Coronary artery bypass grafting (CABG) remains the revascularization treatment of choice for patients with severely symptomatic or life-threatening coronary artery disease (CAD). However, 9% to 25% of the patients undergoing CABG will suffer a recurrent ischemic event such as death, recurrent infarction, angina or repeat revascularization. The pathophysiological processes particular to the CABG procedure that may affect graft endothelial function are most active in the early phase after surgery. Angiotensin-converting enzyme (ACE) inhibition has been shown to be effective in reducing or preventing ischemic events in patients with and without left ventricular dysfunction, and in those at high risk for CAD. Nonetheless, no large clinical trail has investigated this role of ACE inhibition in preventing ischemic events early after CABG.


The Ischemia Management with Accupril post bypass Graft via Inhibition of angiotensin coNverting Enzyme (IMAGINE) study addressed whether ACE inhibition initiated early after CABG improves short and long term outcomes in patients after CABG.

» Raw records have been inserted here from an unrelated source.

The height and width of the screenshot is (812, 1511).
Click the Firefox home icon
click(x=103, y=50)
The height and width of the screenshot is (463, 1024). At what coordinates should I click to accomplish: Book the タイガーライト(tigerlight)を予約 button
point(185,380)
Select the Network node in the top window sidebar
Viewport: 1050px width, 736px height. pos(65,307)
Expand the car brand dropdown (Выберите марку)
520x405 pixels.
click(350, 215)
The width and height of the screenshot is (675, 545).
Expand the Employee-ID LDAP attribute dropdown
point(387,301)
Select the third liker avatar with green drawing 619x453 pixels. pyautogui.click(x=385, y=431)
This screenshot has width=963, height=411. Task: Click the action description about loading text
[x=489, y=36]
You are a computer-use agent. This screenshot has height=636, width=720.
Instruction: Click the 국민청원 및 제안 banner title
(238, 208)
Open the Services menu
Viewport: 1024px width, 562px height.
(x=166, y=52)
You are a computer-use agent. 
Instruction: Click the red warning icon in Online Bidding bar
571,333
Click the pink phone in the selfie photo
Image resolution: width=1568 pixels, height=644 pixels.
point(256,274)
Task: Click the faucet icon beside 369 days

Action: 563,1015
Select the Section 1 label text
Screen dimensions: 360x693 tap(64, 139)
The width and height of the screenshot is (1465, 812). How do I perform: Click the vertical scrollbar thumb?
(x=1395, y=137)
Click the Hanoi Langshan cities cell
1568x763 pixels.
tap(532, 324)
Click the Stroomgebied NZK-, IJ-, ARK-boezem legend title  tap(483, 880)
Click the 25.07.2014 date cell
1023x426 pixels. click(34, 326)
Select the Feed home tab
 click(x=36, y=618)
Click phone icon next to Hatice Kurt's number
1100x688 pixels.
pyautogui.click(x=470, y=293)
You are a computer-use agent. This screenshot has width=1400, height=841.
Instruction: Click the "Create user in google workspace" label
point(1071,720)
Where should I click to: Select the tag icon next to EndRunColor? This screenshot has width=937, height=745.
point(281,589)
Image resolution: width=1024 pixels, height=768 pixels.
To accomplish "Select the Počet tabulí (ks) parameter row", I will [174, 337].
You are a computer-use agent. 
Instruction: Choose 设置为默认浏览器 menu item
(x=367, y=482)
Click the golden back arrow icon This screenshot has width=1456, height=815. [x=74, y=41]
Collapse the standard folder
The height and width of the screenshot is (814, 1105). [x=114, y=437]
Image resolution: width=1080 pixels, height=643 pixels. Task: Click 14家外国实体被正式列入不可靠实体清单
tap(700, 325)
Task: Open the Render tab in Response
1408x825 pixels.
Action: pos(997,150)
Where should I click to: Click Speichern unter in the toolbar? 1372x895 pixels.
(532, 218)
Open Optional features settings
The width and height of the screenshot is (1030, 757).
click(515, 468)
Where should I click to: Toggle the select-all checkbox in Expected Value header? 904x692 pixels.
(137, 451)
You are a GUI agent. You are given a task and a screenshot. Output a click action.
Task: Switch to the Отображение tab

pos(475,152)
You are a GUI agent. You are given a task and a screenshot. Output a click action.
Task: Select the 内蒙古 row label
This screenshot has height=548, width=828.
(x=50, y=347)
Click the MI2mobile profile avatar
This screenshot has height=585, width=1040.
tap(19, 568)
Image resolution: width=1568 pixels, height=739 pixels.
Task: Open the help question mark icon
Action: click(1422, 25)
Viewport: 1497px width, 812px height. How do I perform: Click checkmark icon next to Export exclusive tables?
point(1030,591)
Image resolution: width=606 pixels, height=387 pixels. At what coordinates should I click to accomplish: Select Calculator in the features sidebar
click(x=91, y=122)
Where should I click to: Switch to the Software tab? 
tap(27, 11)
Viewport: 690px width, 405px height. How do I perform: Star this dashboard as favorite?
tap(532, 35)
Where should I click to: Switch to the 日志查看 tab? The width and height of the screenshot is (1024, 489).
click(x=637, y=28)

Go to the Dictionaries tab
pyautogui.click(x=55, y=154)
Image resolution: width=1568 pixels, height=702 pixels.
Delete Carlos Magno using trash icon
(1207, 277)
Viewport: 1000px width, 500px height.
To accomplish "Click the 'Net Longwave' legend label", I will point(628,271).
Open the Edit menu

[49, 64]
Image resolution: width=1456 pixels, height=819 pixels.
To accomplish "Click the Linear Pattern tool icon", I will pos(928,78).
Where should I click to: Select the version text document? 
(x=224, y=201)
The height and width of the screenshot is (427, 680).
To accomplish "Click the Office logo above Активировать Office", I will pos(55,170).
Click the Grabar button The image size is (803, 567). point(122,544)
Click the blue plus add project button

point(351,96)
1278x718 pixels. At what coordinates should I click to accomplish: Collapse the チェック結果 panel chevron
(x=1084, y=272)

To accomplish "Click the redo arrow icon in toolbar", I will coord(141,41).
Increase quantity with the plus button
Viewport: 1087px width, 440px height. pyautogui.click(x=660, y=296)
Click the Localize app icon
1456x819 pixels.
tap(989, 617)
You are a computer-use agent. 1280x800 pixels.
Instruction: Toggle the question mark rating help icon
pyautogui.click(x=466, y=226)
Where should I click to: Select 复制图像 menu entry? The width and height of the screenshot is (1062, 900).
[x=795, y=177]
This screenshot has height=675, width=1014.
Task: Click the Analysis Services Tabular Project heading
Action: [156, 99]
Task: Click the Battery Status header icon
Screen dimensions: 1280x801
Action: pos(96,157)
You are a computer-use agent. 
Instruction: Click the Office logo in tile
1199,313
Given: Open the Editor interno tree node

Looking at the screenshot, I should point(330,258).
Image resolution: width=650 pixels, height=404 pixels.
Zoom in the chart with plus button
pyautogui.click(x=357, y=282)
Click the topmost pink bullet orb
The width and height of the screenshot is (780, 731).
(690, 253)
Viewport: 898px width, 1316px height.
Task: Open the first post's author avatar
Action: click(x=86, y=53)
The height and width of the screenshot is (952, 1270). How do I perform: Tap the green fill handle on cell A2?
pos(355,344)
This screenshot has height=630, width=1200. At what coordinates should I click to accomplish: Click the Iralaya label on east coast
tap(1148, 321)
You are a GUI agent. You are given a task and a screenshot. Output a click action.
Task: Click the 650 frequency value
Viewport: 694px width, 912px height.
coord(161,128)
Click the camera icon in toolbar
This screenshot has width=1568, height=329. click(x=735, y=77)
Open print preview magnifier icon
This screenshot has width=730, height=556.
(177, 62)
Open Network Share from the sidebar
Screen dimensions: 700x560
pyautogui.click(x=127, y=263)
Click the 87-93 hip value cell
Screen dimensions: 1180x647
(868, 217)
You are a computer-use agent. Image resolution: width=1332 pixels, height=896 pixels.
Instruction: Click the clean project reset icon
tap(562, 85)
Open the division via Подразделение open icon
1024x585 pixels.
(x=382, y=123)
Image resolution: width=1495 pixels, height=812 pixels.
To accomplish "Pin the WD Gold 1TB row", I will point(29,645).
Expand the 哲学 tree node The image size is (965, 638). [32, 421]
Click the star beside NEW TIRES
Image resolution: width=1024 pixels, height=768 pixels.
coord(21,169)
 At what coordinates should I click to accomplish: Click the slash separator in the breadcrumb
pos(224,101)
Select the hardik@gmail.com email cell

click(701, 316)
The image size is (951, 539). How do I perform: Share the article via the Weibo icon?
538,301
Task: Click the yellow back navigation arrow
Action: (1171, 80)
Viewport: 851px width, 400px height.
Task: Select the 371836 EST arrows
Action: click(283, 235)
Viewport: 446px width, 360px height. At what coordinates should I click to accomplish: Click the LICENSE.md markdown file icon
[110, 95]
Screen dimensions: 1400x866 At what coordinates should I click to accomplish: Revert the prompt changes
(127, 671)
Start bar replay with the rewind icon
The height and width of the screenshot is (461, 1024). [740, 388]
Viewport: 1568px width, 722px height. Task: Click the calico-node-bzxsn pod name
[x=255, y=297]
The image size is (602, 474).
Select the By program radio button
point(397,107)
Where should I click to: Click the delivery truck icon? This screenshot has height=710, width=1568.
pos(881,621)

This multicentre, multinational trial recruited 2204 patients with an uncomplicated course early after CABG from 55 to 65 medical care facilities in Canada, The Netherlands, Belgium and France. Eligible patients with normal left ventricular function were randomly assigned to placebo or quinapril (titrated up to 40 mg daily where possible) within seven to 10 days after CABG. All patients were followed up closely for a minimum of 12 months after random placement. The median treatment period is expected to be approximately 27 months.